◆ Excerpt
§ §

Whether you are in career transition and looking for a new job, or employed and looking for something new, job searching is always challenging--partly due to all of the uncertainty you'll face as you "wait for your life to start again" as you search for the next right role fro you.

Suffice it to say that job searching can be full of obstacles that make the process hard to manage. Knowing the possible issues is the first step towards figuring out how to mitigate each challenge and move forward. Here are five unfortunate reasons I have discovered while working through job transitions and a few coping strategies for dealing with each. 

Reason 1: You Won't Always Interview For "The Perfect Job."

Congratulations! You just found THE PERFECT JOB! You have all of the required and preferred qualifications!  It's at the right level with your dream company, and you even know someone who works there who will say great things about you! Surely your days of job searching are coming to a close because you are the purple squirrel for THE PERFECT JOB!

Enter reality. I'm sorry to say that you may not even manage to get so much as an initial phone screen for this position. Even when you feel like the job was tailor-made for you, it may not work out the way you want. Why might that happen? 

For one, the position may not actually be available. Some organizations post job openings to gauge interest in the position even though they have no solid plans to hire anytime soon. Conversely, the role may have been open for a while, and the selection process may be well underway. There could also be an internal person who will take the job without additional people being considered. In some cases, companies may have a policy that they need to post positions externally for a given length of time, even though they already have a candidate in mind.  Still other organizations may decide part way through the hiring process to leave a position unfilled but not remove it from their posted jobs right away.

Assuming the job is really, and for true accepting applicants, there may still be issues. For one, key organizational stakeholders may lack common agreement on what a job role will do and what constitutes being a well-qualified candidate. Decision makers may also each have their own non-negotiable requirements for the qualifications for the potential hire--which may or may not relate to the person's ability to do the job. Remember that no matter what the issue is, it seldom has anything to do with you personally. It's just the life of recruiting for and trying to fill positions with the best candidates they can find--sometimes with people who are (unfortunately) not you.

Coping Strategies

  • Talk to people who work for the company in that department to learn more about the company and the inside information on the role. Find out if the job is for real open, what the job actually does, who the hiring manager is, and what their ideas are on what it means to be well qualified. More information can help you decide how to proceed--or possibly to skip applying altogether.
  • When possible, try to have someone already working at the company refer you for a position. This may help you get your resume in front of the hiring manager by someone who can vouch for you as a candidate. 
  • ​Apply for multiple positions at different employers and manage your expectations accordingly. Know that you won't get every job that catches your eye--regardless of how qualified you are.

Reason 2: People Who Aren't Great At Their Jobs Will Make It Hard.

§ §

◆ Record excerpts
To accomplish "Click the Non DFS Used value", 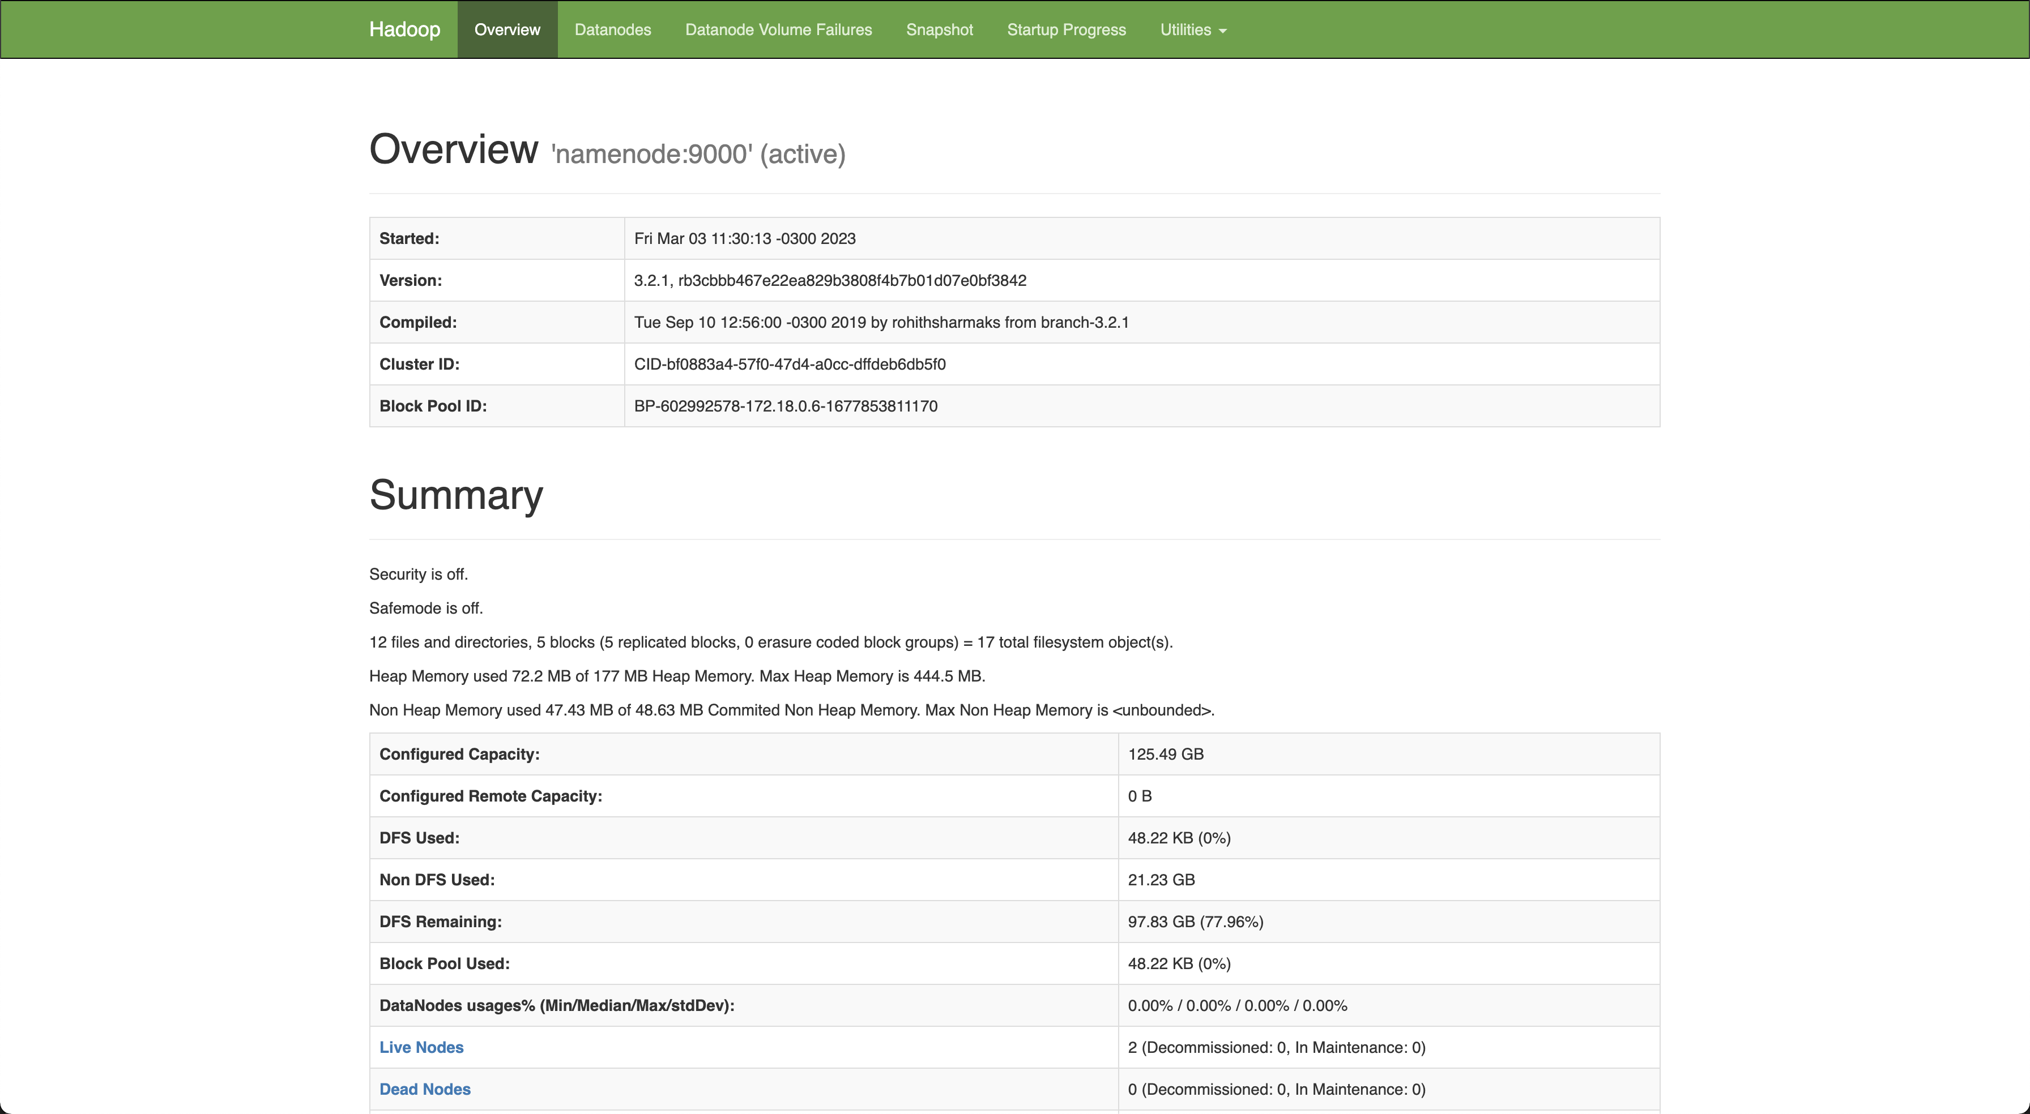I will [1160, 879].
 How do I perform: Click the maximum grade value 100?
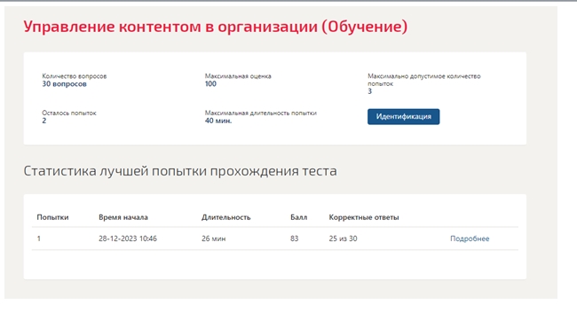[x=210, y=83]
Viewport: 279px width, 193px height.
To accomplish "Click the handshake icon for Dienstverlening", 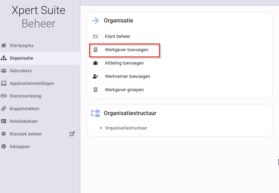I will (x=3, y=96).
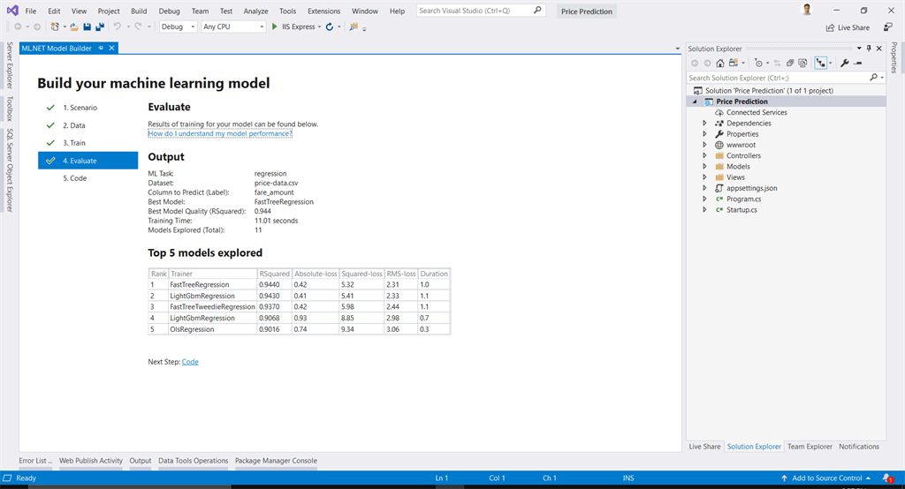This screenshot has height=489, width=905.
Task: Switch to the Team Explorer tab
Action: tap(810, 447)
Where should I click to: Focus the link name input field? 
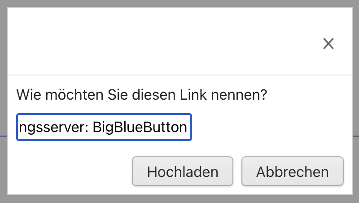click(x=104, y=128)
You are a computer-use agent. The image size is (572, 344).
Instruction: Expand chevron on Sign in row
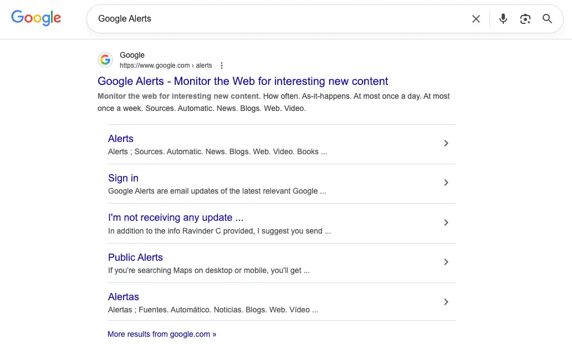446,183
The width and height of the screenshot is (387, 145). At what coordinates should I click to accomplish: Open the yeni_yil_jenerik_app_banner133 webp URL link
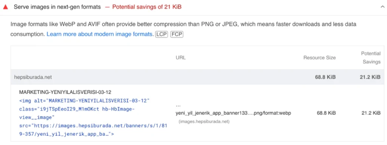click(234, 113)
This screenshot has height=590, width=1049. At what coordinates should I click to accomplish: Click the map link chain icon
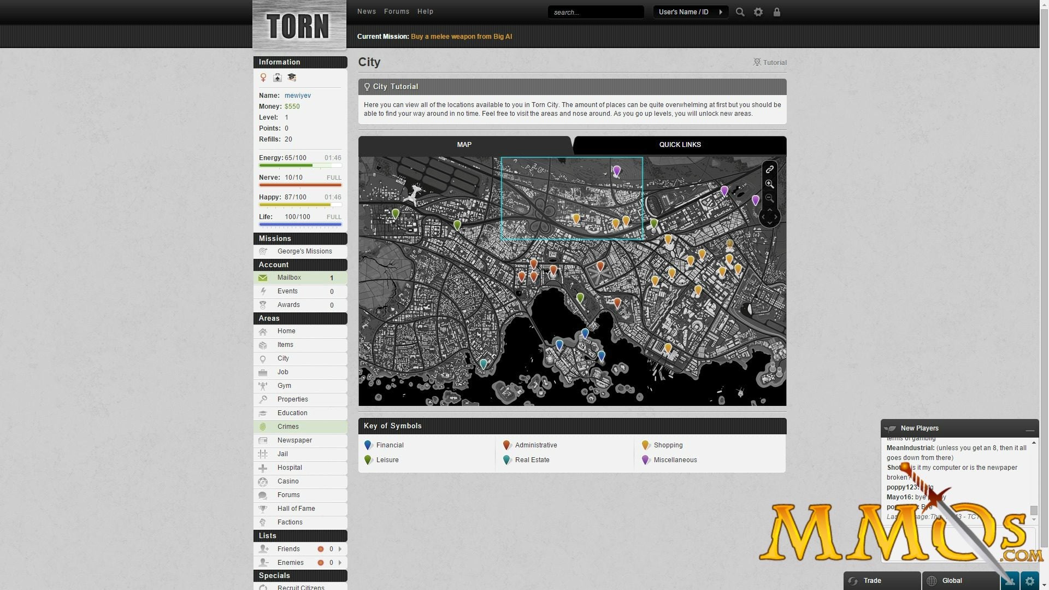click(x=769, y=169)
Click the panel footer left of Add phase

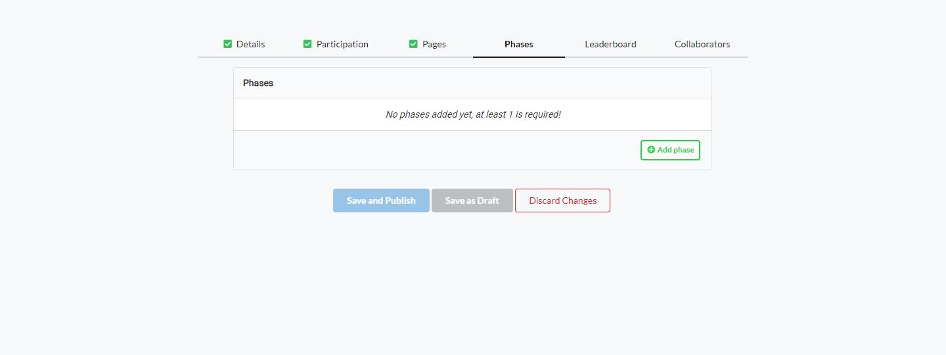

§ §

◆ Set of tasks
**A)** Please decide whether each statement agrees with the job search excerpt, answering yes or no and quoting the deciding words: (i) Some organizations post openings without firm plans to hire soon. (ii) Hiring problems usually come down to something about the applicant personally. (iii) One coping strategy is to apply to a single employer at a time.
**B)** In the job search excerpt, what can a company policy require even when the company already has a candidate in mind?
Work from the job search excerpt alone.

◆ Solutions to the tasks
**A)**
(i) Yes: "Some organizations post job openings to gauge interest in the position even though they have no solid plans to hire anytime soon."
(ii) No: "Remember that no matter what the issue is, it seldom has anything to do with you personally."
(iii) No: "Apply for multiple positions at different employers and manage your expectations accordingly."

**B)** It can require that positions be posted externally for a given length of time.